▸ **INPUT DATA**
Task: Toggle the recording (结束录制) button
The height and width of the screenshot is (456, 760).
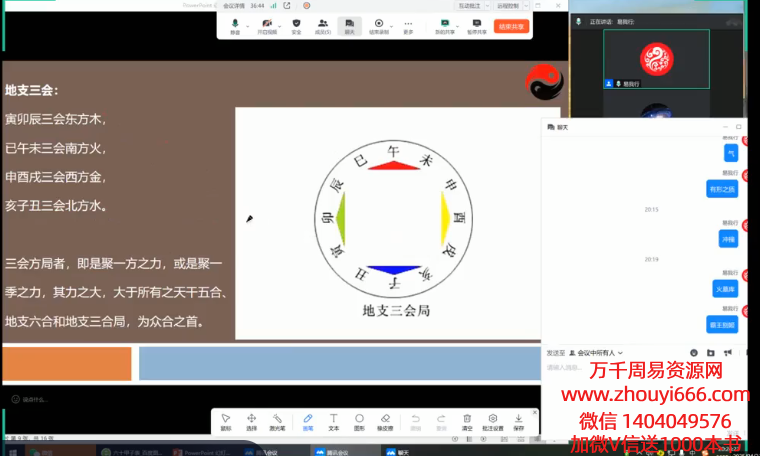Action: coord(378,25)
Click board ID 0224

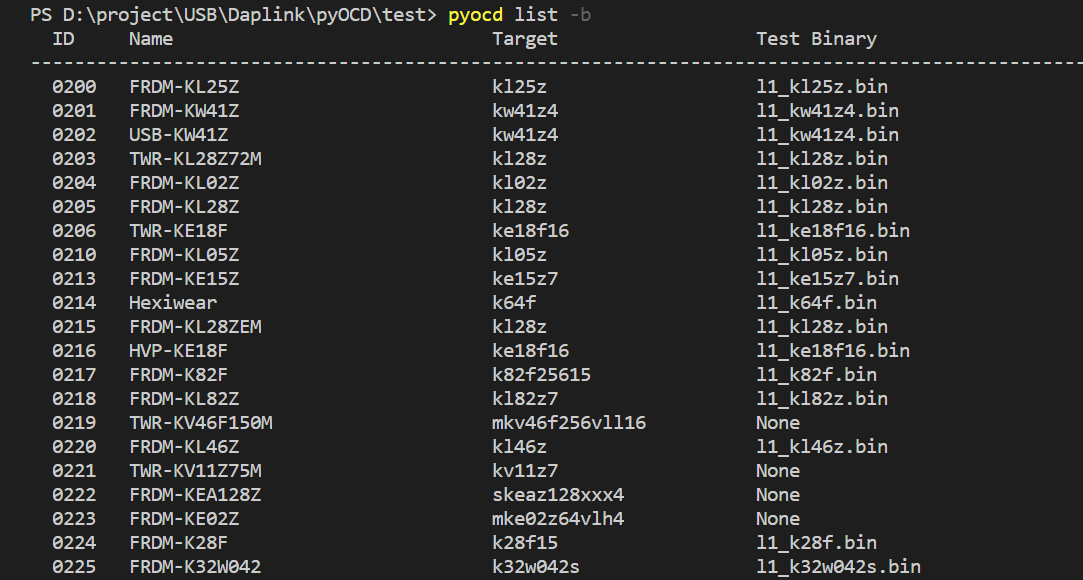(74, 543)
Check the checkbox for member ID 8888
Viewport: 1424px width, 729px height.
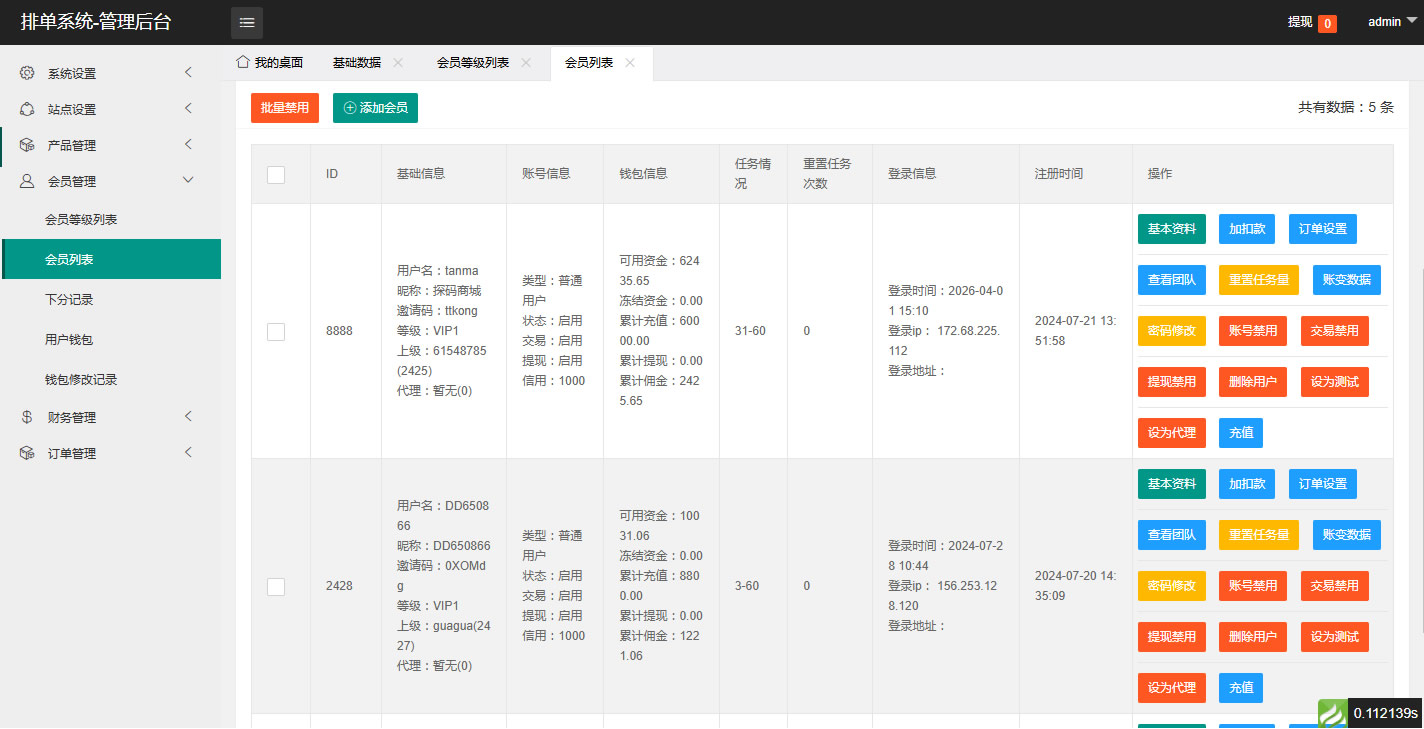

▸ **PROBLEM REQUIREMENTS**
Your task is to repeat the material above exactly, without its pictures.

▸ **SOLUTION**
Task: Toggle the recording (结束录制) button
The height and width of the screenshot is (456, 760).
Action: coord(378,25)
Click board ID 0224

(74, 543)
Check the checkbox for member ID 8888
Viewport: 1424px width, 729px height.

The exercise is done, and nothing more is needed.